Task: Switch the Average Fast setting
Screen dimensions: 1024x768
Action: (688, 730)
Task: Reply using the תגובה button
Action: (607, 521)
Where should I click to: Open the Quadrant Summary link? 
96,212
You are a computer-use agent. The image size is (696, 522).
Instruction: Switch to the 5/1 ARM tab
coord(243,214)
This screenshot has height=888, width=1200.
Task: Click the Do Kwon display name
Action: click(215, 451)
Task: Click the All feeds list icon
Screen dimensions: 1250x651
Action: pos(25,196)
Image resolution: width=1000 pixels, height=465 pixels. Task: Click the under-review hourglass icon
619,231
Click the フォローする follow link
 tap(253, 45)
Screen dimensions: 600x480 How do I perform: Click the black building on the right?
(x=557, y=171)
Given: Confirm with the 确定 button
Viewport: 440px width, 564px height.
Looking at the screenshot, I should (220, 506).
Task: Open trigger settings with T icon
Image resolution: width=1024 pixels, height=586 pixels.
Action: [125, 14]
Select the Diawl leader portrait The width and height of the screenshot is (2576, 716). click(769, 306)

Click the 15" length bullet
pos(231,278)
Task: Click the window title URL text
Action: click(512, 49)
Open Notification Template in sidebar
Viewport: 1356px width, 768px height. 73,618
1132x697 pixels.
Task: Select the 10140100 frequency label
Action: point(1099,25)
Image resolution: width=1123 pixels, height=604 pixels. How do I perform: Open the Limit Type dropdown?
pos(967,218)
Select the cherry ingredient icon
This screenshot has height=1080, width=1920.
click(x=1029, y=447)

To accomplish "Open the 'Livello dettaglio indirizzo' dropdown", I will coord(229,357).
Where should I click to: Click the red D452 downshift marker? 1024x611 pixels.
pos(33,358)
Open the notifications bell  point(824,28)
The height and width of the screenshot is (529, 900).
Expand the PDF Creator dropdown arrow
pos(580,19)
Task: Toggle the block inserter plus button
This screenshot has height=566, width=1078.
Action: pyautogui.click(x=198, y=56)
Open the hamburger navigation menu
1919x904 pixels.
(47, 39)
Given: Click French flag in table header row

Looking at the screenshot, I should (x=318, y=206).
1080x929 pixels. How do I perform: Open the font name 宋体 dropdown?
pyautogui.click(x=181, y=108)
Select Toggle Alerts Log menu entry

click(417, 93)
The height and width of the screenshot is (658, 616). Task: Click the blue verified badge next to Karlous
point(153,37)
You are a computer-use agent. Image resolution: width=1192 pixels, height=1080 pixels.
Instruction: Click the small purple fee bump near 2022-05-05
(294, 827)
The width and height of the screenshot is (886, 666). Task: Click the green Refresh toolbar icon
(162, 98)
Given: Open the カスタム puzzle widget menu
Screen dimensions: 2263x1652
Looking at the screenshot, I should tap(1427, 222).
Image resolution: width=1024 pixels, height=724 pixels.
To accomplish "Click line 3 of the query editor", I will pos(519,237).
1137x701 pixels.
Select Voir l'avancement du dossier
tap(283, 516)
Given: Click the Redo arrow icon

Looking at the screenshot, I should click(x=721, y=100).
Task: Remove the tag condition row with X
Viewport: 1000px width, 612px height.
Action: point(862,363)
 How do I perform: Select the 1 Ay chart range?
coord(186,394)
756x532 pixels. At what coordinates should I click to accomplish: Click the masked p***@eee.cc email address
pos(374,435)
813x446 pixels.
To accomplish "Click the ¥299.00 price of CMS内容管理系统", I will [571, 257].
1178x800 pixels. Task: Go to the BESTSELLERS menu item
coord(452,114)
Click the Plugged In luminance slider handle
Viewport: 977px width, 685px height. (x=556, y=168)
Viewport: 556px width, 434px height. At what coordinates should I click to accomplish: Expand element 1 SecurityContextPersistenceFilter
:::::
Copy out each entry exactly, leaving nothing out.

**Solution below**:
Task: Switch the Average Fast setting
Screen dimensions: 1024x768
Action: (688, 730)
Task: Reply using the תגובה button
Action: (607, 521)
Where should I click to: Open the Quadrant Summary link? 
96,212
You are a computer-use agent. The image size is (696, 522).
Instruction: Switch to the 5/1 ARM tab
coord(243,214)
This screenshot has height=888, width=1200.
Task: Click the Do Kwon display name
Action: click(215, 451)
Task: Click the All feeds list icon
Screen dimensions: 1250x651
Action: pos(25,196)
Image resolution: width=1000 pixels, height=465 pixels. Task: Click the under-review hourglass icon
619,231
Click the フォローする follow link
 tap(253, 45)
Screen dimensions: 600x480 How do I perform: Click the black building on the right?
(x=557, y=171)
Given: Confirm with the 确定 button
Viewport: 440px width, 564px height.
Looking at the screenshot, I should (220, 506).
Task: Open trigger settings with T icon
Image resolution: width=1024 pixels, height=586 pixels.
Action: [125, 14]
Select the Diawl leader portrait The width and height of the screenshot is (2576, 716). click(769, 306)

Click the 15" length bullet
pos(231,278)
Task: Click the window title URL text
Action: click(512, 49)
Open Notification Template in sidebar
Viewport: 1356px width, 768px height. 73,618
1132x697 pixels.
Task: Select the 10140100 frequency label
Action: point(1099,25)
Image resolution: width=1123 pixels, height=604 pixels. How do I perform: Open the Limit Type dropdown?
pos(967,218)
Select the cherry ingredient icon
This screenshot has height=1080, width=1920.
click(x=1029, y=447)

To accomplish "Open the 'Livello dettaglio indirizzo' dropdown", I will coord(229,357).
Where should I click to: Click the red D452 downshift marker? 1024x611 pixels.
pos(33,358)
Open the notifications bell  point(824,28)
The height and width of the screenshot is (529, 900).
Expand the PDF Creator dropdown arrow
pos(580,19)
Task: Toggle the block inserter plus button
This screenshot has height=566, width=1078.
Action: pyautogui.click(x=198, y=56)
Open the hamburger navigation menu
1919x904 pixels.
(47, 39)
Given: Click French flag in table header row

Looking at the screenshot, I should (x=318, y=206).
1080x929 pixels. How do I perform: Open the font name 宋体 dropdown?
pyautogui.click(x=181, y=108)
Select Toggle Alerts Log menu entry

click(417, 93)
The height and width of the screenshot is (658, 616). Task: Click the blue verified badge next to Karlous
point(153,37)
You are a computer-use agent. Image resolution: width=1192 pixels, height=1080 pixels.
Instruction: Click the small purple fee bump near 2022-05-05
(294, 827)
The width and height of the screenshot is (886, 666). Task: Click the green Refresh toolbar icon
(162, 98)
Given: Open the カスタム puzzle widget menu
Screen dimensions: 2263x1652
Looking at the screenshot, I should tap(1427, 222).
Image resolution: width=1024 pixels, height=724 pixels.
To accomplish "Click line 3 of the query editor", I will pos(519,237).
1137x701 pixels.
Select Voir l'avancement du dossier
tap(283, 516)
Given: Click the Redo arrow icon

Looking at the screenshot, I should click(x=721, y=100).
Task: Remove the tag condition row with X
Viewport: 1000px width, 612px height.
Action: point(862,363)
 How do I perform: Select the 1 Ay chart range?
coord(186,394)
756x532 pixels. At what coordinates should I click to accomplish: Click the masked p***@eee.cc email address
pos(374,435)
813x446 pixels.
To accomplish "Click the ¥299.00 price of CMS内容管理系统", I will [571, 257].
1178x800 pixels. Task: Go to the BESTSELLERS menu item
coord(452,114)
Click the Plugged In luminance slider handle
Viewport: 977px width, 685px height. (x=556, y=168)
Viewport: 556px width, 434px height. At what coordinates should I click to accomplish: Expand element 1 SecurityContextPersistenceFilter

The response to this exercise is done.